#### Do this
Rename "Instruction" to "Goal" throughout the records below, and leave every other word of them unchanged.

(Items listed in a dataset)

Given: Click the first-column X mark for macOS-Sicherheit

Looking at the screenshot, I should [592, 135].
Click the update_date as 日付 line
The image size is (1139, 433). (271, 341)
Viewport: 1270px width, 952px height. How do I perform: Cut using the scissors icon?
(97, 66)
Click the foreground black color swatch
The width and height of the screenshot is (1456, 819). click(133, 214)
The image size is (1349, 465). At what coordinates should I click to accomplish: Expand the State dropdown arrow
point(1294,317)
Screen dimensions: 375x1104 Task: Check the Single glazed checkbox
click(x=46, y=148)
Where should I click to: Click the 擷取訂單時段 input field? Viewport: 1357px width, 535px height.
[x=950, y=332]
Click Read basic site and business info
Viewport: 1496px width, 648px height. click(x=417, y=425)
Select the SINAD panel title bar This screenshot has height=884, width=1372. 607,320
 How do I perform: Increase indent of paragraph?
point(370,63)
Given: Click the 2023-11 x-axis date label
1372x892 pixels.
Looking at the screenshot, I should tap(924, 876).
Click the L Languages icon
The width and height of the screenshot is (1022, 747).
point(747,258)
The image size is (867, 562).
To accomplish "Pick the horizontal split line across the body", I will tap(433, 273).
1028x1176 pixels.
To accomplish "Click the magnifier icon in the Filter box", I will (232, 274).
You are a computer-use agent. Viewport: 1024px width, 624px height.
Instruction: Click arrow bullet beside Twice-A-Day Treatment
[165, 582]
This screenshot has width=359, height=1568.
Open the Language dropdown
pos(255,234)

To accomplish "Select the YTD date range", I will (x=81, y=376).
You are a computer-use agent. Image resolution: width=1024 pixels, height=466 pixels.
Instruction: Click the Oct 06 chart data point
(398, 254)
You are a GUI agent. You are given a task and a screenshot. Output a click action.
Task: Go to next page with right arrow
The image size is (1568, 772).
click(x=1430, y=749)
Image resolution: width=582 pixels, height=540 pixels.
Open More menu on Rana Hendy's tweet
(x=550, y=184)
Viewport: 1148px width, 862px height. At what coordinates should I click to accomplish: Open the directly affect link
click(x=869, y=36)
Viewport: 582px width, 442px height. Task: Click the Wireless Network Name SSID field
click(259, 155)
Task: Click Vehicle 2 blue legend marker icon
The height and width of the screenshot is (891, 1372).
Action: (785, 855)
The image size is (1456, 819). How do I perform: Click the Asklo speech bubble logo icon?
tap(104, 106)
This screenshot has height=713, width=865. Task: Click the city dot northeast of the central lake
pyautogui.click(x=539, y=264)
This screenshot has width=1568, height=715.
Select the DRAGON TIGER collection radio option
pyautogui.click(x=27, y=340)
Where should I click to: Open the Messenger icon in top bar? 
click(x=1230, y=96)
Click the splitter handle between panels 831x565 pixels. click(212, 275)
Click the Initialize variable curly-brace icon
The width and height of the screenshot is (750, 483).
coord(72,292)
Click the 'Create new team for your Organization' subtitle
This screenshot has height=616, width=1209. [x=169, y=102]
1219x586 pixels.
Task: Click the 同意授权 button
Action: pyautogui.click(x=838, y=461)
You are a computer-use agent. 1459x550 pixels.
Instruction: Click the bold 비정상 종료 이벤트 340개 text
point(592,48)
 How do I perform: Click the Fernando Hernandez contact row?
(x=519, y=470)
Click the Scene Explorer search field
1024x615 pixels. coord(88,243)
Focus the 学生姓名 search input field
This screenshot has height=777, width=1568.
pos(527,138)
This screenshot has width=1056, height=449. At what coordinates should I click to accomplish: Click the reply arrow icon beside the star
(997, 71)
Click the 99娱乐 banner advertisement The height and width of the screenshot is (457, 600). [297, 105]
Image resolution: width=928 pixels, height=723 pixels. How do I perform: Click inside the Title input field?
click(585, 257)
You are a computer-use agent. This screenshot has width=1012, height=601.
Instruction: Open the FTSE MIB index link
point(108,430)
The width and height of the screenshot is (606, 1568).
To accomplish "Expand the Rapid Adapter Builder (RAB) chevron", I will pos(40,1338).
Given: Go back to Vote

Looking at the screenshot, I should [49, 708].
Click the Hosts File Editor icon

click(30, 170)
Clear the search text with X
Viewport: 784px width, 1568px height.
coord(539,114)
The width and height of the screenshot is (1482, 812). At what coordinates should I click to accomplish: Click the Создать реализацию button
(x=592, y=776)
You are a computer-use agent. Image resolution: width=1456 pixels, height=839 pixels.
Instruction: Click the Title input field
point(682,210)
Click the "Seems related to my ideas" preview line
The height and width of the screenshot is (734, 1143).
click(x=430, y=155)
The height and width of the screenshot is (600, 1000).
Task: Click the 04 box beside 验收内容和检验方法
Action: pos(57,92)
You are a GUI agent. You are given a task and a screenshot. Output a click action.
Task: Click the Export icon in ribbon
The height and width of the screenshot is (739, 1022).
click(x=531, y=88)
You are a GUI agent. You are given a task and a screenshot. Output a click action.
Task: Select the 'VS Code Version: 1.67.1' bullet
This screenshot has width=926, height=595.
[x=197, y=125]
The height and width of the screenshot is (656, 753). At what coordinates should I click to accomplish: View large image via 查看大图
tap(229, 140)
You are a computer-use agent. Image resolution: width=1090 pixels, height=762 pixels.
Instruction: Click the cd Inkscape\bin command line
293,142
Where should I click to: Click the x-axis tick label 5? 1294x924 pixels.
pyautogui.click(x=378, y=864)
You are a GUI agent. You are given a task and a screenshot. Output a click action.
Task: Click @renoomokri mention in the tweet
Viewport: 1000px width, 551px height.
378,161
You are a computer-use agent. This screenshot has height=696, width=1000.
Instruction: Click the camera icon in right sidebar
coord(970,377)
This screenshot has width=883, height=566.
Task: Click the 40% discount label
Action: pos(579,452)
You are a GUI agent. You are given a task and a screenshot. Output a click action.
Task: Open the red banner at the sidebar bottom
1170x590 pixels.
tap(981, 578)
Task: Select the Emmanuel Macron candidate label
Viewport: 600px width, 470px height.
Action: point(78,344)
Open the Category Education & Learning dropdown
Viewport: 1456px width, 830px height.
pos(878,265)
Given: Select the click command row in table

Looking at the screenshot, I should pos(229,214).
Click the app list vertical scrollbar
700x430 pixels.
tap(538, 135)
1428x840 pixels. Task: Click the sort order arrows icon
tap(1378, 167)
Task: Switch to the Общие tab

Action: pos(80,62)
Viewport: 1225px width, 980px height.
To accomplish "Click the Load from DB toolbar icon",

#### Reply to the task
Given: Click the first-column X mark for macOS-Sicherheit

Looking at the screenshot, I should [592, 135].
Click the update_date as 日付 line
The image size is (1139, 433). (271, 341)
Viewport: 1270px width, 952px height. How do I perform: Cut using the scissors icon?
(97, 66)
Click the foreground black color swatch
The width and height of the screenshot is (1456, 819). click(133, 214)
The image size is (1349, 465). At what coordinates should I click to accomplish: Expand the State dropdown arrow
point(1294,317)
Screen dimensions: 375x1104 Task: Check the Single glazed checkbox
click(x=46, y=148)
Where should I click to: Click the 擷取訂單時段 input field? Viewport: 1357px width, 535px height.
[x=950, y=332]
Click Read basic site and business info
Viewport: 1496px width, 648px height. click(x=417, y=425)
Select the SINAD panel title bar This screenshot has height=884, width=1372. 607,320
 How do I perform: Increase indent of paragraph?
point(370,63)
Given: Click the 2023-11 x-axis date label
1372x892 pixels.
Looking at the screenshot, I should tap(924, 876).
Click the L Languages icon
The width and height of the screenshot is (1022, 747).
point(747,258)
The image size is (867, 562).
To accomplish "Pick the horizontal split line across the body", I will tap(433, 273).
1028x1176 pixels.
To accomplish "Click the magnifier icon in the Filter box", I will (232, 274).
You are a computer-use agent. Viewport: 1024px width, 624px height.
Goal: Click arrow bullet beside Twice-A-Day Treatment
[165, 582]
This screenshot has width=359, height=1568.
Open the Language dropdown
pos(255,234)

To accomplish "Select the YTD date range", I will (x=81, y=376).
You are a computer-use agent. Image resolution: width=1024 pixels, height=466 pixels.
Goal: Click the Oct 06 chart data point
(398, 254)
You are a GUI agent. You are given a task and a screenshot. Output a click action.
Task: Go to next page with right arrow
The image size is (1568, 772).
click(x=1430, y=749)
Image resolution: width=582 pixels, height=540 pixels.
Open More menu on Rana Hendy's tweet
(x=550, y=184)
Viewport: 1148px width, 862px height. At what coordinates should I click to accomplish: Open the directly affect link
click(x=869, y=36)
Viewport: 582px width, 442px height. Task: Click the Wireless Network Name SSID field
click(259, 155)
Task: Click Vehicle 2 blue legend marker icon
The height and width of the screenshot is (891, 1372).
Action: (785, 855)
The image size is (1456, 819). How do I perform: Click the Asklo speech bubble logo icon?
tap(104, 106)
This screenshot has height=713, width=865. Task: Click the city dot northeast of the central lake
pyautogui.click(x=539, y=264)
This screenshot has width=1568, height=715.
Select the DRAGON TIGER collection radio option
pyautogui.click(x=27, y=340)
Where should I click to: Open the Messenger icon in top bar? 
click(x=1230, y=96)
Click the splitter handle between panels 831x565 pixels. click(212, 275)
Click the Initialize variable curly-brace icon
The width and height of the screenshot is (750, 483).
coord(72,292)
Click the 'Create new team for your Organization' subtitle
This screenshot has height=616, width=1209. [x=169, y=102]
1219x586 pixels.
Task: Click the 同意授权 button
Action: pyautogui.click(x=838, y=461)
You are a computer-use agent. 1459x550 pixels.
Goal: Click the bold 비정상 종료 이벤트 340개 text
point(592,48)
 How do I perform: Click the Fernando Hernandez contact row?
(x=519, y=470)
Click the Scene Explorer search field
1024x615 pixels. coord(88,243)
Focus the 学生姓名 search input field
This screenshot has height=777, width=1568.
pos(527,138)
This screenshot has width=1056, height=449. At what coordinates should I click to accomplish: Click the reply arrow icon beside the star
(997, 71)
Click the 99娱乐 banner advertisement The height and width of the screenshot is (457, 600). [297, 105]
Image resolution: width=928 pixels, height=723 pixels. How do I perform: Click inside the Title input field?
click(585, 257)
You are a computer-use agent. This screenshot has width=1012, height=601.
Goal: Open the FTSE MIB index link
point(108,430)
The width and height of the screenshot is (606, 1568).
To accomplish "Expand the Rapid Adapter Builder (RAB) chevron", I will pos(40,1338).
Given: Go back to Vote

Looking at the screenshot, I should [49, 708].
Click the Hosts File Editor icon

click(30, 170)
Clear the search text with X
Viewport: 784px width, 1568px height.
coord(539,114)
The width and height of the screenshot is (1482, 812). At what coordinates should I click to accomplish: Click the Создать реализацию button
(x=592, y=776)
You are a computer-use agent. Image resolution: width=1456 pixels, height=839 pixels.
Goal: Click the Title input field
point(682,210)
Click the "Seems related to my ideas" preview line
The height and width of the screenshot is (734, 1143).
click(x=430, y=155)
The height and width of the screenshot is (600, 1000).
Task: Click the 04 box beside 验收内容和检验方法
Action: pos(57,92)
You are a GUI agent. You are given a task and a screenshot. Output a click action.
Task: Click the Export icon in ribbon
The height and width of the screenshot is (739, 1022).
click(x=531, y=88)
You are a GUI agent. You are given a task and a screenshot. Output a click action.
Task: Select the 'VS Code Version: 1.67.1' bullet
This screenshot has width=926, height=595.
[x=197, y=125]
The height and width of the screenshot is (656, 753). At what coordinates should I click to accomplish: View large image via 查看大图
tap(229, 140)
You are a computer-use agent. Image resolution: width=1090 pixels, height=762 pixels.
Goal: Click the cd Inkscape\bin command line
293,142
Where should I click to: Click the x-axis tick label 5? 1294x924 pixels.
pyautogui.click(x=378, y=864)
You are a GUI agent. You are given a task and a screenshot. Output a click action.
Task: Click @renoomokri mention in the tweet
Viewport: 1000px width, 551px height.
378,161
You are a computer-use agent. This screenshot has height=696, width=1000.
Goal: Click the camera icon in right sidebar
coord(970,377)
This screenshot has width=883, height=566.
Task: Click the 40% discount label
Action: pos(579,452)
You are a GUI agent. You are given a task and a screenshot. Output a click action.
Task: Open the red banner at the sidebar bottom
1170x590 pixels.
tap(981, 578)
Task: Select the Emmanuel Macron candidate label
Viewport: 600px width, 470px height.
Action: point(78,344)
Open the Category Education & Learning dropdown
Viewport: 1456px width, 830px height.
pos(878,265)
Given: Select the click command row in table

Looking at the screenshot, I should pos(229,214).
Click the app list vertical scrollbar
700x430 pixels.
tap(538, 135)
1428x840 pixels. Task: Click the sort order arrows icon
tap(1378, 167)
Task: Switch to the Общие tab

Action: pos(80,62)
Viewport: 1225px width, 980px height.
To accomplish "Click the Load from DB toolbar icon",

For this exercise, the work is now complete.